▶ _本文_
諜報ものはテキトーに観ていても楽しめますが、細かなところまで把握して視聴を進めようとすると想像以上に込み入っている組織体制を理解しなければなりません。同じチームで活動していても所属や身分がバラバラだったりします。

スパイに生まれ変わった “ナイト・マネージャー” の物語

エジプト革命の最中の2011年、ムバラク大統領が辞任した辺りから物語がスタートします。

カイロのネフェルティティホテルのナイト・マネージャー(夜間支配人)だったジョナサン・パイン。仕事を通じて、その地の有力者フレディ・ハミドの愛人ソフィーと知り合います。彼女を通して掴んだ違法な武器取引の情報を、かつての軍隊仲間の在カイロ英国大使館員へ提供。その後のソフィの死に大きなショックを受けたジョナサンは、フレディ・ハミドと取引のあった武器商人リチャード・ローパーにスイスで偶然出会います。彼の悪行を明るみにすることを決意したジョナサンはスパイとなります。

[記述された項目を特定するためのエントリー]

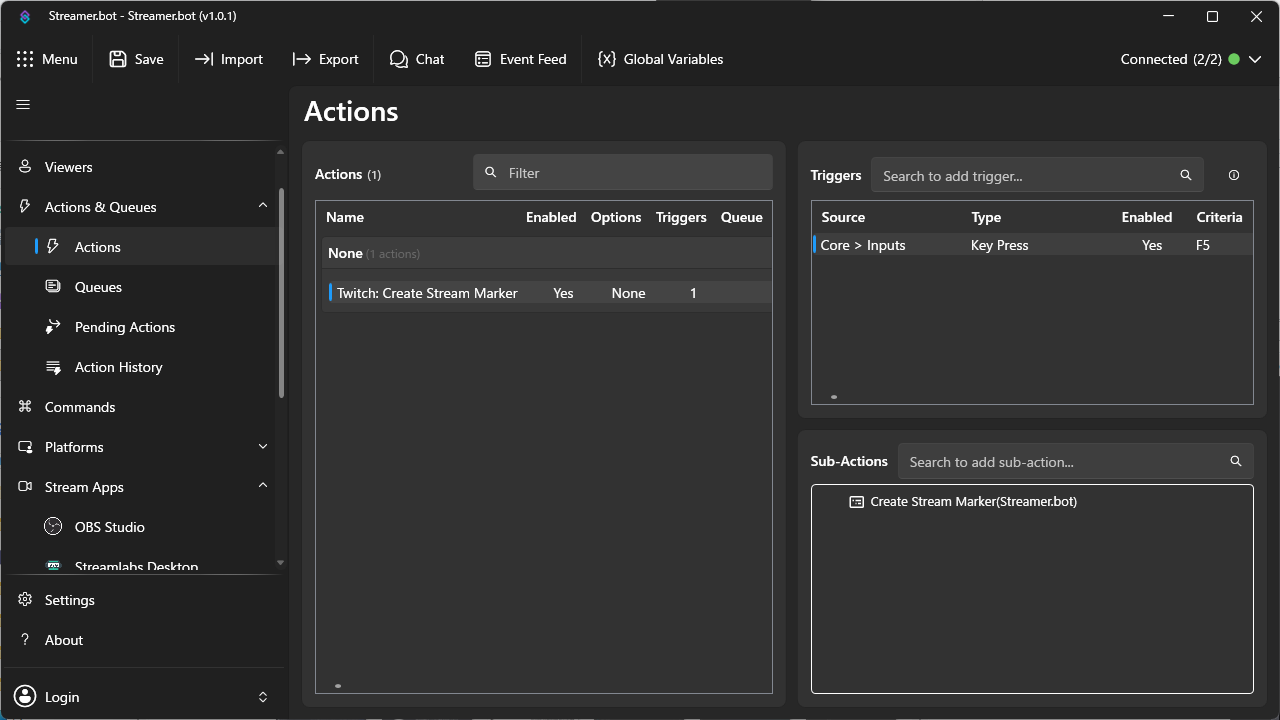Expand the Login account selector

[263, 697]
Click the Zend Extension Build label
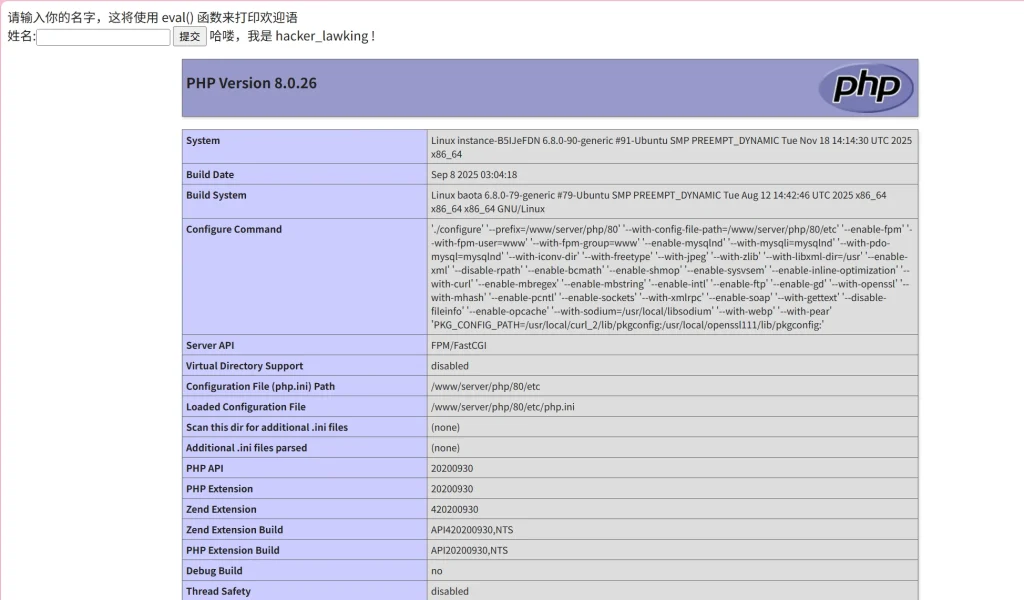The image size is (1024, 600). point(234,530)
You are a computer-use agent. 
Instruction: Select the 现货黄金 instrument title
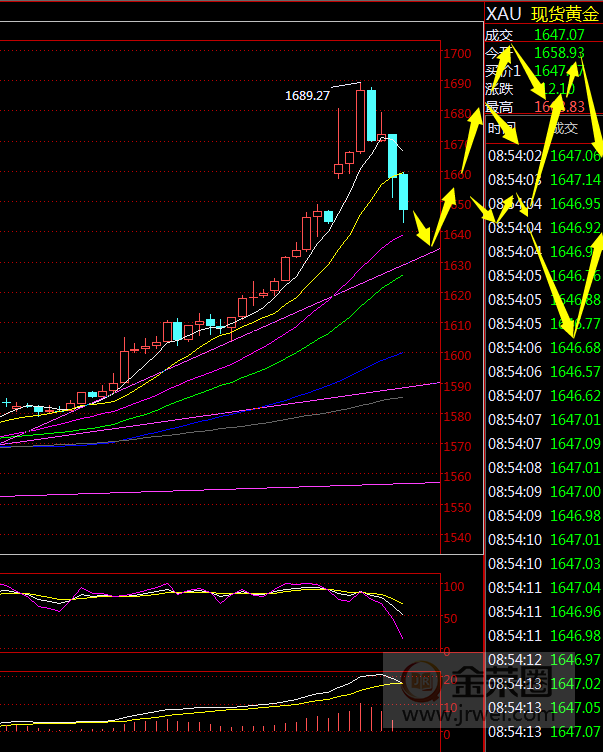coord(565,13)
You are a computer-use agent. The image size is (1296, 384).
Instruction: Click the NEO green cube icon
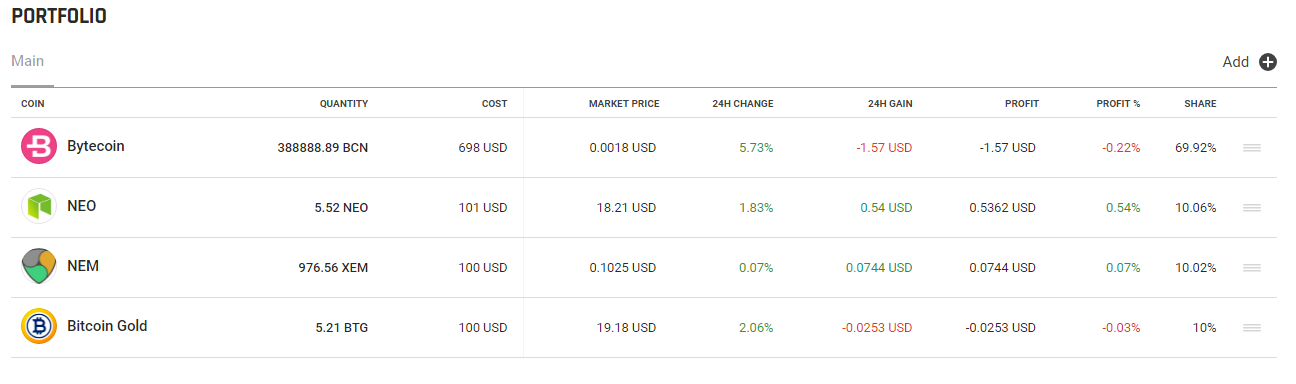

▶ _指示_
a) 本文のうち、「諜報ものはテキトーに観ていて」を含む箇所から「りから物語がスタートします。」までを、「物語」を「ストーリー」に置き換えて書き出してください。
b) エントリーの冒頭から「coord(565,13)」を含む行までを、空行を除いてMarkdownの表で示してください。列は「番号」と「内容」とし、画像は表に含めないでください。

▶ _回答_
a)
諜報ものはテキトーに観ていても楽しめますが、細かなところまで把握して視聴を進めようとすると想像以上に込み入っている組織体制を理解しなければなりません。同じチームで活動していても所属や身分がバラバラだったりします。

スパイに生まれ変わった “ナイト・マネージャー” のストーリー

エジプト革命の最中の2011年、ムバラク大統領が辞任した辺りからストーリーがスタートします。

b)
| 番号 | 内容 |
|---|---|
| 1 | Expand the Login account selector |
| 2 | [263, 697] |
| 3 | Click the Zend Extension Build label |
| 4 | The image size is (1024, 600). point(234,530) |
| 5 | You are a computer-use agent.  |
| 6 | Instruction: Select the 现货黄金 instrument title |
| 7 | coord(565,13) |